Job Title: Forward Deployed Engineer – AI, Data Engineering & MLOps
Location: Toronto, ON
Work Mode: Onsite
Experience: 10–14 Years
Job Description
We are seeking an experienced Forward Deployed Engineer with strong expertise in Python, PySpark, SQL, Claude, APIs, AI application development, and MLOps. The ideal candidate will work directly with client stakeholders and engineering teams to discover business problems, analyze real-world data, rapidly build AI-powered solutions, and deploy reliable, production-ready applications that deliver measurable business outcomes.
Must-Have Technical Skills
- Python, PySpark & SQL: Strong hands-on experience in data engineering, data profiling, distributed processing, and production-grade software development.
- AI & LLM Engineering: Experience with Claude, prompt engineering, Retrieval-Augmented Generation (RAG), vector databases, semantic search, and agentic AI workflows.
- APIs & Application Integration: Expertise in REST APIs, FastAPI, enterprise application integration, and connecting AI solutions to enterprise data sources.
- Data Engineering & DataOps: ETL/ELT, batch and streaming pipelines, data quality, metadata, lineage, orchestration, and observability.
- MLOps / LLMOps: Model lifecycle management, MLflow, CI/CD, automated deployment, model evaluation, monitoring, rollback, and production support.
- Cloud & Platform Engineering: Experience with cloud data platforms, Docker, Kubernetes, Airflow, Git, distributed computing, and infrastructure automation.
- Security & Governance: IAM/RBAC, encryption, secrets management, data privacy, auditability, compliance, and responsible AI controls.
- Production Engineering: Automated testing, performance optimization, error handling, reliability engineering, incident resolution, and operational monitoring.
- Data Discovery & Evaluation: Profiling unfamiliar datasets, assessing data quality and feasibility, building evaluation datasets, conducting error analysis, and improving AI solution quality.

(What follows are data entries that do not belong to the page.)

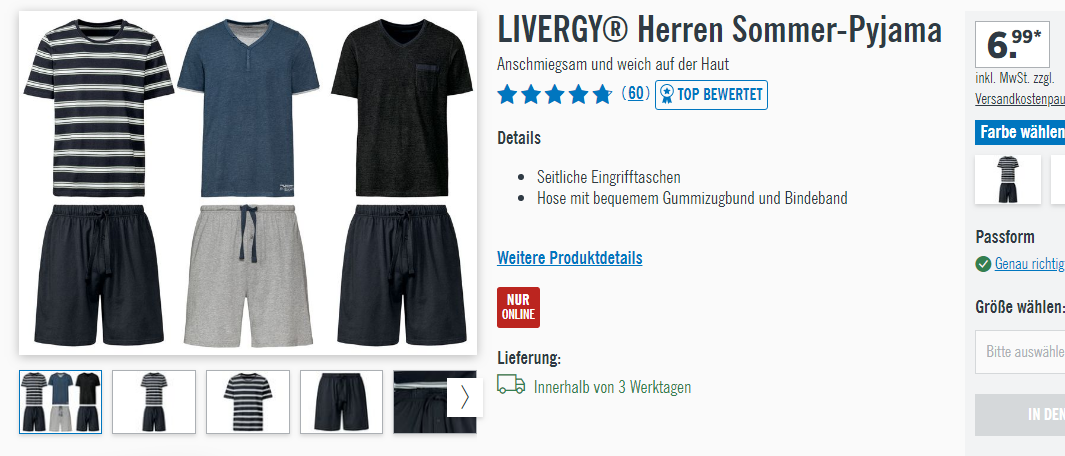1065x456 pixels.
Task: Click the green checkmark beside Genau richtig
Action: [x=983, y=264]
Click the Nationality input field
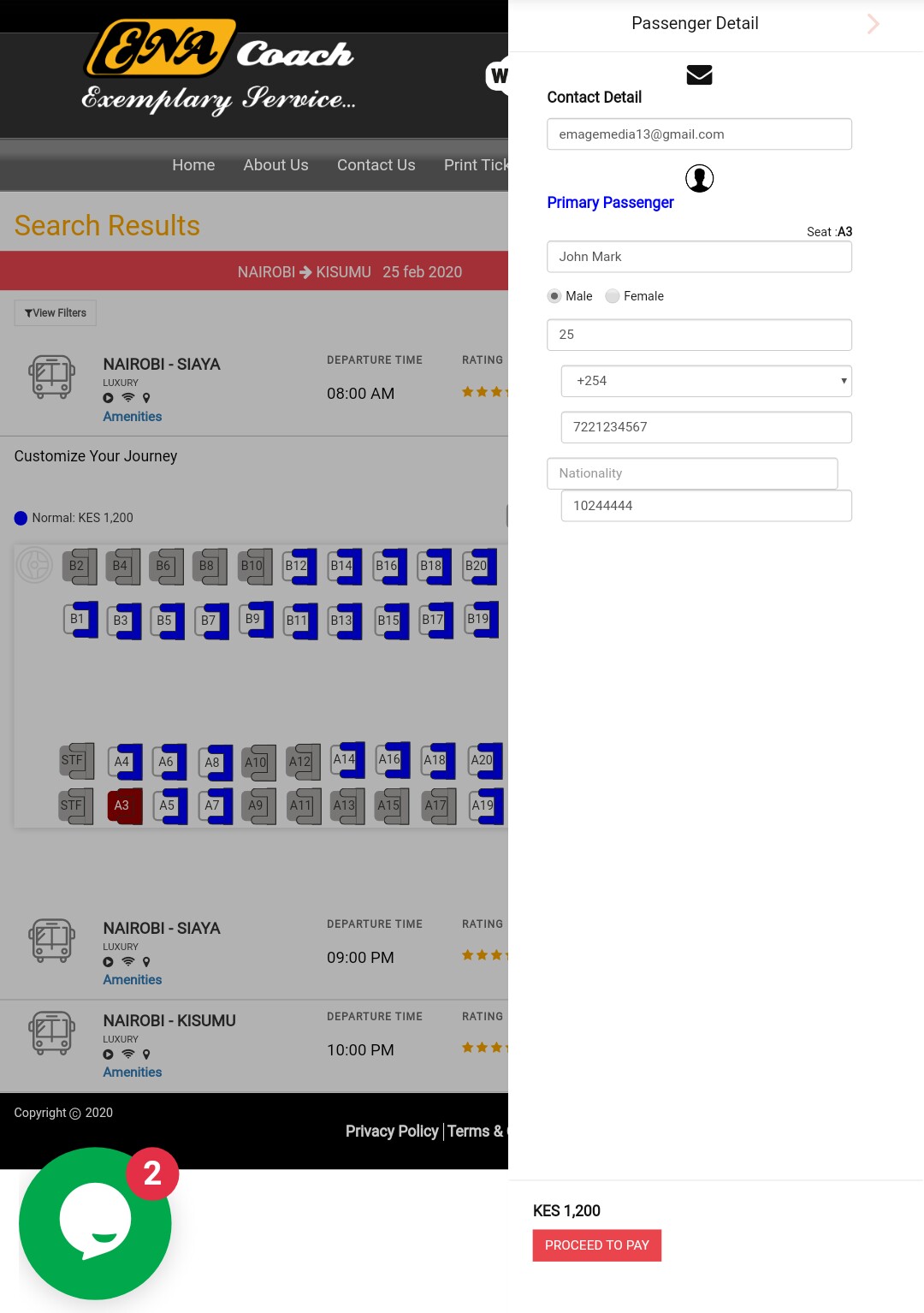Screen dimensions: 924x1313 click(x=691, y=473)
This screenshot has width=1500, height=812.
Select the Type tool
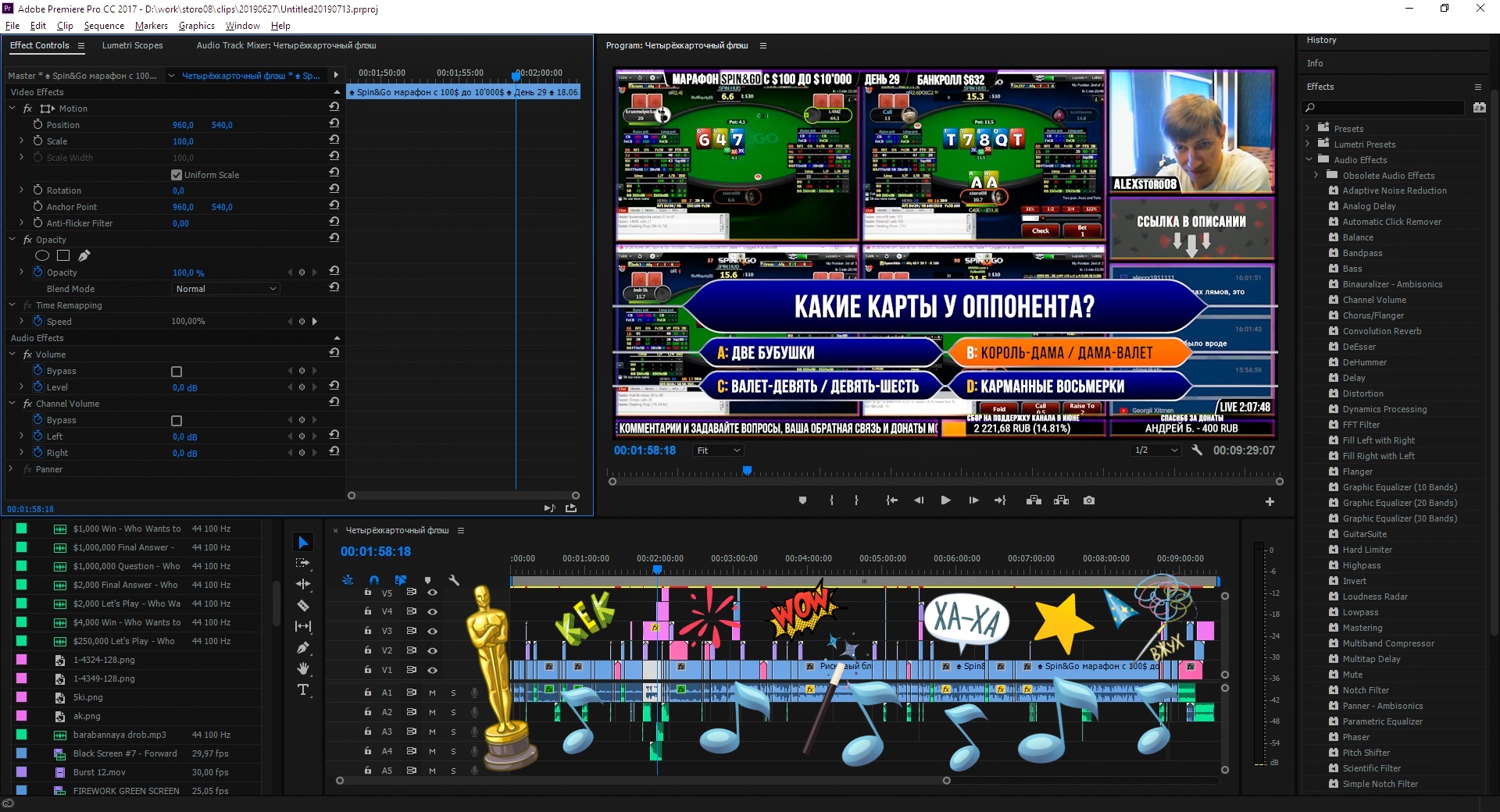[303, 689]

- Forward-Deployed Delivery: Experience working directly with clients to conduct discovery, build rapid prototypes, integrate enterprise systems, deploy solutions, and measure business impact.
Roles & Responsibilities
- Engage directly with client SMEs, business users, product owners, and engineering teams to understand workflows, business objectives, data sources, constraints, and success criteria.
- Design, develop, and deploy enterprise-grade AI and data applications using Python, PySpark, SQL, Claude, FastAPI, and REST APIs.
- Profile and analyze client data to assess data quality, coverage, volumes, distributions, edge cases, and business-process gaps.
- Build and operationalize Claude-powered applications, copilots, RAG pipelines, vector search solutions, and agentic AI workflows.
- Architect and implement scalable batch, streaming, and real-time data pipelines across enterprise data platforms.
- Rapidly develop prototypes using real client data and APIs, validate them with users, and iteratively harden solutions for production.
- Implement MLOps/LLMOps workflows covering evaluation, automated testing, CI/CD, deployment, monitoring, rollback, and lifecycle management.
- Establish responsible AI, security, privacy, traceability, governance, and human-oversight controls.
- Troubleshoot data-access, API, identity, networking, infrastructure, security, and deployment issues in collaboration with client teams.
- Own post-deployment stabilization, incident diagnosis, performance and latency optimization, cost monitoring, and production support.
- Measure adoption and business outcomes using KPIs such as productivity gains, time saved, error reduction, processing efficiency, and solution quality.
- Lead technical workshops, solution design, architecture reviews, code reviews, demonstrations, and effort estimation.
- Develop reusable frameworks, accelerators, reference architectures, runbooks, and implementation standards.
- Mentor engineering teams and ensure effective knowledge transfer, documentation, operational handover, and ongoing support readiness.
Qualifications
- Bachelor’s degree in Computer Science, Engineering, Information Systems, Data Management, or a related discipline; equivalent relevant experience may be considered.
- 10–14 years of relevant experience across data engineering, AI application development, cloud data platforms, APIs, and production software engineering.
- Experience delivering solutions in Banking, Financial Services, Insurance (BFSI), or other regulated enterprise environments.
- Strong client-facing consulting, problem-solving, communication, and technical presentation skills.
- Demonstrated ability to take solutions from discovery and rapid prototyping through production deployment, adoption, and measurable business outcomes.
- Willingness to work onsite with client teams and travel when required.
Preferred: Certifications in cloud platforms, AI engineering, MLOps, data engineering, Kubernetes, enterprise architecture, or security.